[Collected data]
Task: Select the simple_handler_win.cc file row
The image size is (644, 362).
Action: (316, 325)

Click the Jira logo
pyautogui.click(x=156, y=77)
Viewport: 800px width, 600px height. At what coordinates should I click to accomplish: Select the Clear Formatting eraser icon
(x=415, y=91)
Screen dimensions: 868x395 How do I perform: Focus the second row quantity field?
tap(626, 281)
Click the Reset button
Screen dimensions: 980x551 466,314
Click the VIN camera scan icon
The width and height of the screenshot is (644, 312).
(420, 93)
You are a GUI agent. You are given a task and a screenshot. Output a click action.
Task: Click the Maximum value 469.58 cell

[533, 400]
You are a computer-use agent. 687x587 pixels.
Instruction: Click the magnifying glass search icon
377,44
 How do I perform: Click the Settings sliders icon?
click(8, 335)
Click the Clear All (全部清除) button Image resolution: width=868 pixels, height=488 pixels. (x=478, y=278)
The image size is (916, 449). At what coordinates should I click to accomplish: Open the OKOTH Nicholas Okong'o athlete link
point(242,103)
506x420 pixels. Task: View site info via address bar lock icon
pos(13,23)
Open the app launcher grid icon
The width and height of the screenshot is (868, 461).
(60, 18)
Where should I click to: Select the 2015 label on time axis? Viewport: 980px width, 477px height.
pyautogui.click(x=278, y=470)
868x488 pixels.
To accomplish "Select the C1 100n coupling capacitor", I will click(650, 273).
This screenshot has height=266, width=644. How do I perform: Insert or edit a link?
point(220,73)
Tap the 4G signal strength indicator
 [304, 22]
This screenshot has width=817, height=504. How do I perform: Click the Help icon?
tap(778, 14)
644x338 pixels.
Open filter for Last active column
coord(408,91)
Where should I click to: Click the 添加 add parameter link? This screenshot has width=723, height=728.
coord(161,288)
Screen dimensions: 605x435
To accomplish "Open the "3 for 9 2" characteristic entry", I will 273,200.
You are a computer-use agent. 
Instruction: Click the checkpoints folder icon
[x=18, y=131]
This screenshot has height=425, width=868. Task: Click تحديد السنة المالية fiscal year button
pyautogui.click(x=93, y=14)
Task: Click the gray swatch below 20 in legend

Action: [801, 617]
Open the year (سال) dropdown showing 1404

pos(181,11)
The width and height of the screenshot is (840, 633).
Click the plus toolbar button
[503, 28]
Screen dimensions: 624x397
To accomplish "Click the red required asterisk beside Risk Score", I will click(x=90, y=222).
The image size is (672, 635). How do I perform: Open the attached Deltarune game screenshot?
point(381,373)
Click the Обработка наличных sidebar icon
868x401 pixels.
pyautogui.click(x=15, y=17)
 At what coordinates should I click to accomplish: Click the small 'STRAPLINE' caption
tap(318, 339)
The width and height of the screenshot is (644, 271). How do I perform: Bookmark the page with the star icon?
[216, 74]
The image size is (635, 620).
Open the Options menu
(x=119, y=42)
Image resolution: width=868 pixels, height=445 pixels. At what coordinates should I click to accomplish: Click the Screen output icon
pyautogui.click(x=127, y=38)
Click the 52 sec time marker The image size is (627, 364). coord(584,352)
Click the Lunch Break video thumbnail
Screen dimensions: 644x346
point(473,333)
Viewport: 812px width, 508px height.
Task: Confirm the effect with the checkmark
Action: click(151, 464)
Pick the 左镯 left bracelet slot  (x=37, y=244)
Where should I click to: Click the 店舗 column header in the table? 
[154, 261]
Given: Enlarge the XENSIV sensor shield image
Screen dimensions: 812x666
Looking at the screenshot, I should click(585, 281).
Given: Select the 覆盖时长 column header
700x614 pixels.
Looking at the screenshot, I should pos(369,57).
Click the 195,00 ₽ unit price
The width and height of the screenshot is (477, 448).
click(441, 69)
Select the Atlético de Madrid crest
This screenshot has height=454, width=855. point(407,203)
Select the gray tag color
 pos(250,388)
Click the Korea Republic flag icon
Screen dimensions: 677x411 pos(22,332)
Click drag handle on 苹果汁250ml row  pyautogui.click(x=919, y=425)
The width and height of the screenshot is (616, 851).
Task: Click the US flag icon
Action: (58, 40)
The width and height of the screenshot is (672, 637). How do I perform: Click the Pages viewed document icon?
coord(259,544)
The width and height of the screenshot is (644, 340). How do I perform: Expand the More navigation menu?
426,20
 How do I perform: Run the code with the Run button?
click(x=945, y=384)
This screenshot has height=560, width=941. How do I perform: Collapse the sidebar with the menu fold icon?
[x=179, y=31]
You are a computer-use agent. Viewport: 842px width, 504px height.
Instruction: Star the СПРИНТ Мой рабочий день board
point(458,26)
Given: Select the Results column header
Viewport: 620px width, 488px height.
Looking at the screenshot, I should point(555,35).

YOUR OBJECTIVE: Nothing should be missing: every line above must be reproduced exactly.

SOLUTION FOR THIS EXERCISE:
Task: Select the simple_handler_win.cc file row
The image size is (644, 362).
Action: (316, 325)

Click the Jira logo
pyautogui.click(x=156, y=77)
Viewport: 800px width, 600px height. At what coordinates should I click to accomplish: Select the Clear Formatting eraser icon
(x=415, y=91)
Screen dimensions: 868x395 How do I perform: Focus the second row quantity field?
tap(626, 281)
Click the Reset button
Screen dimensions: 980x551 466,314
Click the VIN camera scan icon
The width and height of the screenshot is (644, 312).
(420, 93)
You are a GUI agent. You are given a task and a screenshot. Output a click action.
Task: Click the Maximum value 469.58 cell

[533, 400]
You are a computer-use agent. 687x587 pixels.
Instruction: Click the magnifying glass search icon
377,44
 How do I perform: Click the Settings sliders icon?
click(8, 335)
Click the Clear All (全部清除) button Image resolution: width=868 pixels, height=488 pixels. (x=478, y=278)
The image size is (916, 449). At what coordinates should I click to accomplish: Open the OKOTH Nicholas Okong'o athlete link
point(242,103)
506x420 pixels. Task: View site info via address bar lock icon
pos(13,23)
Open the app launcher grid icon
The width and height of the screenshot is (868, 461).
(60, 18)
Where should I click to: Select the 2015 label on time axis? Viewport: 980px width, 477px height.
pyautogui.click(x=278, y=470)
868x488 pixels.
To accomplish "Select the C1 100n coupling capacitor", I will click(650, 273).
This screenshot has height=266, width=644. How do I perform: Insert or edit a link?
point(220,73)
Tap the 4G signal strength indicator
 [304, 22]
This screenshot has width=817, height=504. How do I perform: Click the Help icon?
tap(778, 14)
644x338 pixels.
Open filter for Last active column
coord(408,91)
Where should I click to: Click the 添加 add parameter link? This screenshot has width=723, height=728.
coord(161,288)
Screen dimensions: 605x435
To accomplish "Open the "3 for 9 2" characteristic entry", I will 273,200.
You are a computer-use agent. 
Instruction: Click the checkpoints folder icon
[x=18, y=131]
This screenshot has height=425, width=868. Task: Click تحديد السنة المالية fiscal year button
pyautogui.click(x=93, y=14)
Task: Click the gray swatch below 20 in legend

Action: [801, 617]
Open the year (سال) dropdown showing 1404

pos(181,11)
The width and height of the screenshot is (840, 633).
Click the plus toolbar button
[503, 28]
Screen dimensions: 624x397
To accomplish "Click the red required asterisk beside Risk Score", I will click(x=90, y=222).
The image size is (672, 635). How do I perform: Open the attached Deltarune game screenshot?
point(381,373)
Click the Обработка наличных sidebar icon
868x401 pixels.
pyautogui.click(x=15, y=17)
 At what coordinates should I click to accomplish: Click the small 'STRAPLINE' caption
tap(318, 339)
The width and height of the screenshot is (644, 271). How do I perform: Bookmark the page with the star icon?
[216, 74]
The image size is (635, 620).
Open the Options menu
(x=119, y=42)
Image resolution: width=868 pixels, height=445 pixels. At what coordinates should I click to accomplish: Click the Screen output icon
pyautogui.click(x=127, y=38)
Click the 52 sec time marker The image size is (627, 364). coord(584,352)
Click the Lunch Break video thumbnail
Screen dimensions: 644x346
point(473,333)
Viewport: 812px width, 508px height.
Task: Confirm the effect with the checkmark
Action: click(151, 464)
Pick the 左镯 left bracelet slot  (x=37, y=244)
Where should I click to: Click the 店舗 column header in the table? 
[154, 261]
Given: Enlarge the XENSIV sensor shield image
Screen dimensions: 812x666
Looking at the screenshot, I should click(585, 281).
Given: Select the 覆盖时长 column header
700x614 pixels.
Looking at the screenshot, I should pos(369,57).
Click the 195,00 ₽ unit price
The width and height of the screenshot is (477, 448).
click(441, 69)
Select the Atlético de Madrid crest
This screenshot has height=454, width=855. point(407,203)
Select the gray tag color
 pos(250,388)
Click the Korea Republic flag icon
Screen dimensions: 677x411 pos(22,332)
Click drag handle on 苹果汁250ml row  pyautogui.click(x=919, y=425)
The width and height of the screenshot is (616, 851).
Task: Click the US flag icon
Action: (58, 40)
The width and height of the screenshot is (672, 637). How do I perform: Click the Pages viewed document icon?
coord(259,544)
The width and height of the screenshot is (644, 340). How do I perform: Expand the More navigation menu?
426,20
 How do I perform: Run the code with the Run button?
click(x=945, y=384)
This screenshot has height=560, width=941. How do I perform: Collapse the sidebar with the menu fold icon?
[x=179, y=31]
You are a computer-use agent. Viewport: 842px width, 504px height.
Instruction: Star the СПРИНТ Мой рабочий день board
point(458,26)
Given: Select the Results column header
Viewport: 620px width, 488px height.
Looking at the screenshot, I should point(555,35).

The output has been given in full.